(RECORDS TO PROCESS)
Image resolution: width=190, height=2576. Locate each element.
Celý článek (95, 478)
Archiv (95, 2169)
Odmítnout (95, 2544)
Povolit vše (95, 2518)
(End RECORDS TO PROCESS)
WHAT TO DO: Set down the data once more, exactly as shown above.

TASK SOLUTION:
Image resolution: width=190, height=2576. Locate each element.
Celý článek (95, 478)
Archiv (95, 2169)
Odmítnout (95, 2544)
Povolit vše (95, 2518)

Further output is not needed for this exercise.